Выводы Суда ЕАЭС о том, что сроки по длящимся правонарушениям нельзя считать с момента вынесения решения, будут полезны и для российского права. В настоящее время в КоАП РФ реализован подход, который продвигала Евразийская экономическая комиссия и который Суд ЕАЭС признал лишающим смысла трехлетний пресекательный срок.

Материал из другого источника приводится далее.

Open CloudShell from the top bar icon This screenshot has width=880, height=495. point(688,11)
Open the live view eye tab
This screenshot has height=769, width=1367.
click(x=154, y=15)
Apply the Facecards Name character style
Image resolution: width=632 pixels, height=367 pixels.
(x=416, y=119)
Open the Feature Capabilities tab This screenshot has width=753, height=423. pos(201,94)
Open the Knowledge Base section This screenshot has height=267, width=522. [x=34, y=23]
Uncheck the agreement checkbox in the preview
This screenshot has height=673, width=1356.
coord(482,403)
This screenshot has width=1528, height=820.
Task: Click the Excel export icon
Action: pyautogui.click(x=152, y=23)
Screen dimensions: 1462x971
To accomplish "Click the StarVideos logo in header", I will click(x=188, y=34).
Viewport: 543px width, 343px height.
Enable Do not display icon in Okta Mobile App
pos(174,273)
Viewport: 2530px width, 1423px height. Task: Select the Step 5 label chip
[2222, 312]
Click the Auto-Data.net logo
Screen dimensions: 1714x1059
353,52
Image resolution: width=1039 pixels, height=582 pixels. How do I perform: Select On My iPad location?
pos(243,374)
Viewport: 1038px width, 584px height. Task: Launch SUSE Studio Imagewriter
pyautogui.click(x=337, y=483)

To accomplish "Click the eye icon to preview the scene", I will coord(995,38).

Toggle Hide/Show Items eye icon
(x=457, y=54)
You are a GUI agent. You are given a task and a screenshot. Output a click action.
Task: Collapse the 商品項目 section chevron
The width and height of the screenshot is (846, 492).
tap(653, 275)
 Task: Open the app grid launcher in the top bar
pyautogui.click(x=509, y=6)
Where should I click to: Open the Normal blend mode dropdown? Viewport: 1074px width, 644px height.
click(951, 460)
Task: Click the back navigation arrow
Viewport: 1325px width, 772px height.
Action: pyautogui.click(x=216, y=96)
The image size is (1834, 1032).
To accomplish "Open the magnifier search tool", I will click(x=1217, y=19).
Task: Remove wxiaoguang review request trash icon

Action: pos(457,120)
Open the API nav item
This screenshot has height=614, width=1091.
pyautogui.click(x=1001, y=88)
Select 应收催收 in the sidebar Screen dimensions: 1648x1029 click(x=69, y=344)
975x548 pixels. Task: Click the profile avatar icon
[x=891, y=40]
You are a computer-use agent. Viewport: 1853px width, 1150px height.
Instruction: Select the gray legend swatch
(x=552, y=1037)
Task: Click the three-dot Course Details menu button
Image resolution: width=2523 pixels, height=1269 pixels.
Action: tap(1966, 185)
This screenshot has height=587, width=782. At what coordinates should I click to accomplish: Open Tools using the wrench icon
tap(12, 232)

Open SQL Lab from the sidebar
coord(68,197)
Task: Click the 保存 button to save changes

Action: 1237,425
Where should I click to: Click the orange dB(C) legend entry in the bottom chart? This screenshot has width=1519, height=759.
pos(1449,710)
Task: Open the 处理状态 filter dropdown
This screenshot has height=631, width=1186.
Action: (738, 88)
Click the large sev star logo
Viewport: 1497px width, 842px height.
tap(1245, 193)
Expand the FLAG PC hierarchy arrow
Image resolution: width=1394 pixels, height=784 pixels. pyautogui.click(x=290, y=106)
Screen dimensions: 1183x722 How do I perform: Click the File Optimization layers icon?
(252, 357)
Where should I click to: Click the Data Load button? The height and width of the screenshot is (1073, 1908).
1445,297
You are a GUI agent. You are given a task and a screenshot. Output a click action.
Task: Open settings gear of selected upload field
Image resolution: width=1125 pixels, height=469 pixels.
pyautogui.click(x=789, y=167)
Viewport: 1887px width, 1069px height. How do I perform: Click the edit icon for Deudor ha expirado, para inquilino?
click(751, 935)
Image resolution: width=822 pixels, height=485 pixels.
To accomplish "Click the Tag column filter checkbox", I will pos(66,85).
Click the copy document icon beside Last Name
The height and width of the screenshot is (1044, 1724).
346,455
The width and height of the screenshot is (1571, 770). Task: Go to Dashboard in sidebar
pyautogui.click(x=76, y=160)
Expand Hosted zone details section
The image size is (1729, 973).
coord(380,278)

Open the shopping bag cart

Об обязательности правовых позиций

Суд ЕАЭС рассматривал вопрос об обязательности правовых позиций. В частности, в Решении Апелляционной палаты Суда ЕАЭС от 14.03.2023 № С-6/22/СЕ-1-2/3-22-КС, которым оставлено Решение Коллегии Суда ЕАЭС от 08.12.2022 с дополнением без изменения, апелляционная жалоба — без удовлетворения.
Апелляционная палата, согласившись с доводами заявителя, подчеркнула, что в ст. 6 Договора, озаглавленной «Право Союза», отсутствует понятие судебного прецедента (от лат. praecedens — «предшествующий») как источника права.
В то же время Суд ЕАЭС указал следующее:
«Согласно ст. 19 Договора Суд является постоянно действующим судебным органом Союза. Пункт 2 Статута Суда устанавливает целью деятельности Суда обеспечение единообразного применения государствами-членами и органами Союза Договора, международных договоров в рамках Союза, международных договоров Союза с третьей стороной и решений органов Союза. Согласно „Словарю русского языка“ под редакцией А.П. Евгеньевой „единообразие“ означает „устройство по одному образцу“. В связи с этим взаимосвязанное прочтение нормы п. 2 Статута Суда в сочетании с формулировкой пп. 103 и 111 Статута Суда позволяет сделать вывод, что Суд обеспечивает единообразное понимание и толкование норм права Союза и повторяет его в схожих обстоятельствах вне зависимости от предмета и сторон спора, то есть предписывает единообразное понимание, толкование и применение норм права Союза по определенному образцу. При этом отсутствие идентичности обстоятельств (отсутствие преюдициальности) не имеет значения для формирования позиции по единообразному пониманию и применению права (нормоконтроль). Таким образом, правовые позиции Суда, излагаемые в решении, становятся единообразными (приобретают характер предшествующего образца).
Отсюда следует, что решения Комиссии, признанные Судом не соответствующими Договору и международным договорам в рамках Союза, должны быть приведены в соответствие с правом Союза „без ущерба“ для единообразия, установленного Судом».
Таким образом, Суд ЕАЭС, не называя судебные акты прецедентами, признал свои правовые позиции обязательными с целью единообразного понимания и применения права.
 

 
1 Иеринг Р. Составляющая вины в римском частном праве // Правоведение. 2023. Т. 67. № 2. С. 216–257. 2 Покровский И.А. Основные проблемы гражданского права. М., 2003. С. 120.
3 Султанов А.Р. Арбитражные суды и презумпция невиновности в антимонопольных разбирательствах // Вестник гражданского процесса. 2023. Т. 13. № 4. С. 49–67.
4 Шаститко А.Е., Дозмаров К.В. Экономические аспекты обеспечения презумпции невиновности в антимонопольном (ли?) праве // Закон. 2022. № 8. С. 93–107.